A schematic representation of an MTJ is depicted in Figure 3. Considering the parallel state, both majority- and minority-spin electrons are “free” to tunnel from FM1 to FM2 through the insulator (INS) owing to the strong matching of the density of states sub-bands. On the contrary, in the antiparallel state, the larger mismatch between ferromagnets DOS (which sub-bands now strongly differ in shape and filling) hinders the tunnelling of majority-spin electrons, effectively reducing electric conduction.
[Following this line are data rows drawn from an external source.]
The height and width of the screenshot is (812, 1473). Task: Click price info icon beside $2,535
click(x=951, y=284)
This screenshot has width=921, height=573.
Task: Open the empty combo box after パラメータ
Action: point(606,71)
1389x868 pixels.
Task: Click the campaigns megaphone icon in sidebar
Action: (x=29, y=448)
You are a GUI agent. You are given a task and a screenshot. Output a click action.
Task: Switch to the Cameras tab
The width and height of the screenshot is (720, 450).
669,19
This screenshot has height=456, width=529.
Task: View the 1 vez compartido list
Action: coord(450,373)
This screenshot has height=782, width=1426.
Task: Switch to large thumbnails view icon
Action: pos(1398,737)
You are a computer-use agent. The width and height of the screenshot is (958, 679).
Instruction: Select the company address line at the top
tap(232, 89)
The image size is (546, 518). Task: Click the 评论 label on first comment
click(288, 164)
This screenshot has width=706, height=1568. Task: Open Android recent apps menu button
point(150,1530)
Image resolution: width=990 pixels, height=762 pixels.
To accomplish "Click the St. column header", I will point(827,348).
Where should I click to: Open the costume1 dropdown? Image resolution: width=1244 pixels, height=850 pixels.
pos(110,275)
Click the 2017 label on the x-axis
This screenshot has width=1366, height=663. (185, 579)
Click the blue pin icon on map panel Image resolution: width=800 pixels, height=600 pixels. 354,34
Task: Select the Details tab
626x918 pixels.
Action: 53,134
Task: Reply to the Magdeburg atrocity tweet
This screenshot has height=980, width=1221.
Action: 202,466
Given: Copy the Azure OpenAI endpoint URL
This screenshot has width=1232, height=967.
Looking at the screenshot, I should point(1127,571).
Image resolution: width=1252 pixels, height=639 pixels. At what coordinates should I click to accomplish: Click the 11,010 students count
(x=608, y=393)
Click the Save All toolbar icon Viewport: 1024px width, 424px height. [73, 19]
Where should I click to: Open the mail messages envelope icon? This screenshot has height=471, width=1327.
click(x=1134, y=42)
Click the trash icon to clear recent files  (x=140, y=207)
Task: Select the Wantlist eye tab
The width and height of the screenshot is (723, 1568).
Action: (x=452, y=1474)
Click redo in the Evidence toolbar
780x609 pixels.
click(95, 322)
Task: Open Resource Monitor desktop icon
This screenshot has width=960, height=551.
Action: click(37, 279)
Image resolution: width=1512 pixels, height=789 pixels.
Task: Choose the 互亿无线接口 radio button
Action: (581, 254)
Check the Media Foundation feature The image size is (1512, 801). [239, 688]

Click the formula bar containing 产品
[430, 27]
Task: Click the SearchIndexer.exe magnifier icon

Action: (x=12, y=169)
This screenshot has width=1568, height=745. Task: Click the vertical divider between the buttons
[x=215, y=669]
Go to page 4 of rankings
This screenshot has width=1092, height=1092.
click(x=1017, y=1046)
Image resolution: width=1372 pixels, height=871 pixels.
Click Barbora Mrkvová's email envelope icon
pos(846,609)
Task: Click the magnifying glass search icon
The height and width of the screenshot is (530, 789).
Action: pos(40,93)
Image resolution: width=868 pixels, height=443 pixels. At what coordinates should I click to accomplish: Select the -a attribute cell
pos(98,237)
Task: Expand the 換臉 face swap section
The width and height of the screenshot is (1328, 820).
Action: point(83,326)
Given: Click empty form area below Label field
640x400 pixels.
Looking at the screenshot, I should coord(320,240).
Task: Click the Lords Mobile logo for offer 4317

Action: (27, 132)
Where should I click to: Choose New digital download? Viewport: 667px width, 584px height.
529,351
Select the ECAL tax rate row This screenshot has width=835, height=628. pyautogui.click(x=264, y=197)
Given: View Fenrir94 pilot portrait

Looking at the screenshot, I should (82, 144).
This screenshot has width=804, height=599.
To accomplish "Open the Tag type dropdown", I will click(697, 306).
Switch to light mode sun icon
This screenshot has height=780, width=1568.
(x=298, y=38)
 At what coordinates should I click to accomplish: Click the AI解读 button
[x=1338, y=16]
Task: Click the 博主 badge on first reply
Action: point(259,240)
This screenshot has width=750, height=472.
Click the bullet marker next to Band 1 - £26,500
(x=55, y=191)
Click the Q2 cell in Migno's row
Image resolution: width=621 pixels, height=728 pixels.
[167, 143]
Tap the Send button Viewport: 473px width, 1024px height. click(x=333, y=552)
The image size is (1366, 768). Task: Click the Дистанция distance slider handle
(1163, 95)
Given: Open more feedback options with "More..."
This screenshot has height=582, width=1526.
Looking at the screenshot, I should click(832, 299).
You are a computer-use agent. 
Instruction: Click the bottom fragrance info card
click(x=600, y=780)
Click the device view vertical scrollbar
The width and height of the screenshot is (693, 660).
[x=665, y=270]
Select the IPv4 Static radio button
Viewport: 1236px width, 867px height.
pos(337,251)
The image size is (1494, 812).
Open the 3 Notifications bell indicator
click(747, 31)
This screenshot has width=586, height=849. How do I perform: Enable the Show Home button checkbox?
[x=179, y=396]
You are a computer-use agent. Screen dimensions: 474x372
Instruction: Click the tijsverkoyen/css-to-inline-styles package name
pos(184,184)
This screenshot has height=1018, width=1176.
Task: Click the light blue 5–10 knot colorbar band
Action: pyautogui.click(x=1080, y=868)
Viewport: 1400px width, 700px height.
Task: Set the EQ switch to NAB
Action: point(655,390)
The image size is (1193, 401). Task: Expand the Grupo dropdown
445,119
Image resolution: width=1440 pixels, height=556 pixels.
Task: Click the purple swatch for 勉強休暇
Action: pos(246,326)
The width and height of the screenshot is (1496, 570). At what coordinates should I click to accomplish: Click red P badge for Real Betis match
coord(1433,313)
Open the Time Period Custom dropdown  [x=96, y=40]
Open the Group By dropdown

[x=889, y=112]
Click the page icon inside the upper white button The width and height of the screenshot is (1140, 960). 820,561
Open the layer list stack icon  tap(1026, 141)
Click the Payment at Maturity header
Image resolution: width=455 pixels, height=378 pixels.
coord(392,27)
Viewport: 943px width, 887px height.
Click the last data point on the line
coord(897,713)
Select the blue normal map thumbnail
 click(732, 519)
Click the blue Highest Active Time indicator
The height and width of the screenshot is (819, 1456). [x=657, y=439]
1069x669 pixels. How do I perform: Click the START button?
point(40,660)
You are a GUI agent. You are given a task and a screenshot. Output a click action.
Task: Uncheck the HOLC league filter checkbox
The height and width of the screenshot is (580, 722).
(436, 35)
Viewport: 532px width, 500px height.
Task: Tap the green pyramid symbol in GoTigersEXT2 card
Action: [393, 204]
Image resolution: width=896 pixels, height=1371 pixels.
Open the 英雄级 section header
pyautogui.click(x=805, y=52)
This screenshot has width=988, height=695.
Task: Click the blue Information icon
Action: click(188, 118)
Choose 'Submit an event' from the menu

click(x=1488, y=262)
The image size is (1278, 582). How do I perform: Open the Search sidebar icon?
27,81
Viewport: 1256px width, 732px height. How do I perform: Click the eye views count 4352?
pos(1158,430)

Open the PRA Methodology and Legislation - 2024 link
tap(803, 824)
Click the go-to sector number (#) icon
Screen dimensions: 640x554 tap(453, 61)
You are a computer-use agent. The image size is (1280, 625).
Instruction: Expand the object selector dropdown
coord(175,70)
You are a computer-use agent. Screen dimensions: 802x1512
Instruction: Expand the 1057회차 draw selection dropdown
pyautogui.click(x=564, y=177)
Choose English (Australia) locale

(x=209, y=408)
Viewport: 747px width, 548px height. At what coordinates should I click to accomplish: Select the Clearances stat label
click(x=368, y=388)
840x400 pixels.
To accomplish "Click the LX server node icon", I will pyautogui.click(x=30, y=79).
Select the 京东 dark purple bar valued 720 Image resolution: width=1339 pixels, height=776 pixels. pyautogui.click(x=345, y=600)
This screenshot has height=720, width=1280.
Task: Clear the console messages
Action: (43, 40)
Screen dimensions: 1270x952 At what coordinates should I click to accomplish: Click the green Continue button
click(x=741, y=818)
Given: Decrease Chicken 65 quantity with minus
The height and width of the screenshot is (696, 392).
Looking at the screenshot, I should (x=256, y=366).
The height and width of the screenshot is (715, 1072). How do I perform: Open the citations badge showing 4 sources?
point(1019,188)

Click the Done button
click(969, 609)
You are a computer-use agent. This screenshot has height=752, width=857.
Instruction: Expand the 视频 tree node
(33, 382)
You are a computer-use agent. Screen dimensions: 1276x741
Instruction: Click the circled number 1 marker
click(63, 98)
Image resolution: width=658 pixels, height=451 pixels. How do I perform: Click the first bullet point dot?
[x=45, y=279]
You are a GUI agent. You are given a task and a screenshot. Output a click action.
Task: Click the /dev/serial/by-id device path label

Since the parallel configuration implies lower resistance than the antiparallel, exactly like in spin-valves, the storage of binary digits is possible [15]. The magnitude of such effect is given by the TMR ratio figure of merit [11]:

$$TMR={\displaystyle \frac{R_{AP}-R_P}{R_P}}$$

(1)

A model proposed by Julliere [17] is also frequently used to express the TMR ratio in terms of the spin polarization of the two ferromagnetic materials. Spin polarization (P) is expressed as a function of the spin-dependent densities of states at the Fermi level (D):

$$P={\displaystyle \frac{D_{+1/2}-D_{-1/2}}{D_{+1/2}+D_{-1/2}}}$$

(2)

where +1/2 electrons are considered those with spin parallel to the magnetic field and −1/2 those antiparallel. With P defined as such, the TMR ratio can be rewritten as follows:

$$TMR={\displaystyle \frac{{2P}_1{P}_2}{1-P_1{P}_2}}$$

(3)

with P₁ and P₂ the spin polarization of the two ferromagnets. When no voltage is applied to the MTJ, electrons can tunnel in both directions at an equal rate; however, if a potential is present, electrons will now tunnel preferentially towards the positive electrode. Assuming that spin is conserved during tunnelling, the current is therefore described as split in two independent components, one for each spin state.

The TMR ratio, and thus reading speed and efficiency, can be enhanced acting on numerous factors, such as FM/INS band matching, layers’ crystalline compatibility, film thickness, stack architecture, etc.; however, increasing the ferromagnets’ spin polarization is perhaps the most straightforward. If both P₁ and P₂ are 1, meaning that both FM layers have 100% spin polarization, TMR becomes infinite. In this condition, the MTJ becomes a switch able to shift between a state of low resistance and one of infinite resistance. Such 100% spin polarization is peculiar to half-metallic ferromagnets, in which conduction of electrons is fully spin polarized [11]. Examples of such materials are CrO₂ and various Co-based Heusler alloys, whose properties are of high interest in spintronics [18]. Experimental proof of half-metallicity and close to 100% conducted electrons spin polarization was found, for example, at the La_0.7Sr_0.3MnO_3/SrTiO₃ interface by Bowen et al. [19], in which spin polarizations up to 99.6% were reported. Later, a P value of 93% was reported for the Co₂MnSi Heusler alloy by Jourdan et al. [20] at the interface with MgO. For Co₂MnSi, TMR ratios of 1995% and 354% were measured at 4.2 and 300 K, respectively [21], allowing their practical implementation in MTJs. Values between 50% and 90% were also observed for the CoFeCrAl Heusler-ordered alloy [22]. Furthermore, half-metallicity was predicted and indirectly observed for numerous other compounds [23]. The research on materials able to show such properties is a hot topic in spintronics and MRAM technology.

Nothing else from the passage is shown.